City police launch probe into homicide

HUNTINGTON — The Huntington Police Department is investigating a homicide after a dead man was dropped off at an area hospital early Tuesday.

According to Huntington Police Chief Hank Dial, at about 1:30 a.m. Tuesday a couple of individuals dropped Antonio Pierre George, 28, of Detroit, off at Cabell Huntington Hospital. George was already dead from gunshot wounds when he arrived.

George is well known to Huntington police, Dial said.

Dial said police believe the shooting occurred outside near 18th Street and Artisan Avenue in Huntington because shell casings were found in the area, but he did not disclose any further information.

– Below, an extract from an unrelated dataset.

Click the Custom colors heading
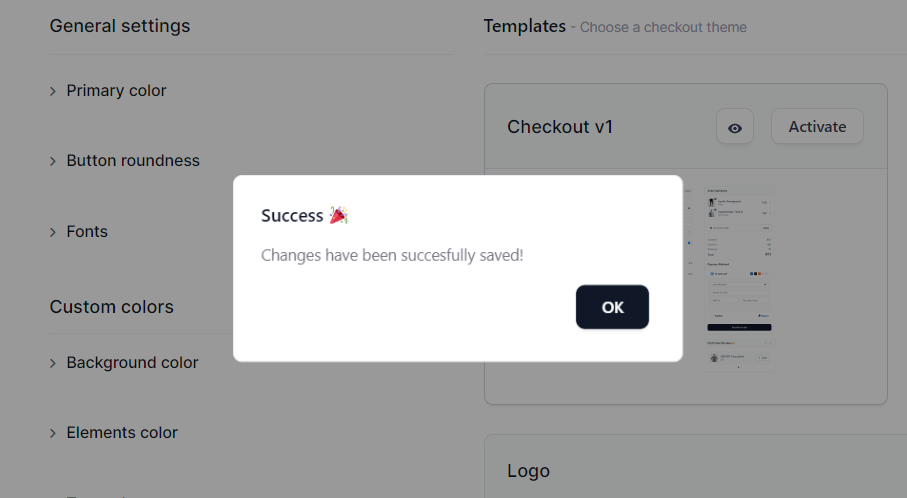pos(112,307)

Detectives are investigating the shooting, but Dial had no additional comment about possible suspects or witnesses.

This marks at least the second criminal homicide investigation in Huntington in 2019.

Teen graduates drug court; HHS next

HUNTINGTON — When she got pulled over with less than a gram of marijuana in her purse over a year ago, Krissa Kazee was being homeschooled, but she was behind and was using the drug to cope with anxiety.

The simple possession charge placed her on probation, but when she refused to stop smoking, she landed in Cabell County Juvenile Drug Court.

Less than a year later, Kazee, now 18, completed both 11th and 12th grades, will graduate from Huntington High School on Friday, May 31, and on Tuesday made history as the first teen to graduate from drug court since the program was revived last year.

"It's been a long journey," Kazee said. "There are a lot of people there to help you, but it's not easy. You don't get away with anything. They know everything. But I'm glad they were there because if

not, I probably wouldn't be in the place I am now."

Kazee said she was using marijuana because of peer pressure and to help her sleep and manage her anxiety. Drug court taught her how to manage her anxiety without the use of drugs, she said.

"It might just be marijuana," Kazee said, "but it can set you back a lot. It can get you off track."

Cabell County was one of the first counties in the state to have a juvenile drug court in the early 2000s, but the program puttered out, then was restarted, then puttered out again. Cabell County Circuit Court Judge Greg Howard worked to get the program running again.

"You are paving the way for more success stories," Howard told Kazee.

Cabell County Family Court Judge Jason Spears, who oversees the juvenile court, said there are currently eight other teens in the program. He said oftentimes they are realizing addiction is not the problem, but instead it's current trauma, like the loss of a parent to an overdose or some sort of abuse.

When asked if she had advice for those in the program or facing it, Kazee said not to lie, as they always find the truth, which was evident by the fact her probation officer returned three phones confiscated from Kazee during the duration of the program.

"They really are here to help you, even if it doesn't feel like it," she said. "It might feel like they are piling up on you, but they want to help."

After walking across the stage Friday to receive her high school diploma, Kazee said she hopes to study phlebotomy with the goal of eventually becoming a nurse. She said she has always wanted to help people, but it was the time she spent caring for her mother who died two years ago of cancer that is her real motivation.

Along with family, the drug court treatment team and other supporters, West Virginia Supreme Court of Appeals Justice Evan Jenkins and state director of drug courts Nick Leftwich were in attendance for Kazee's graduation.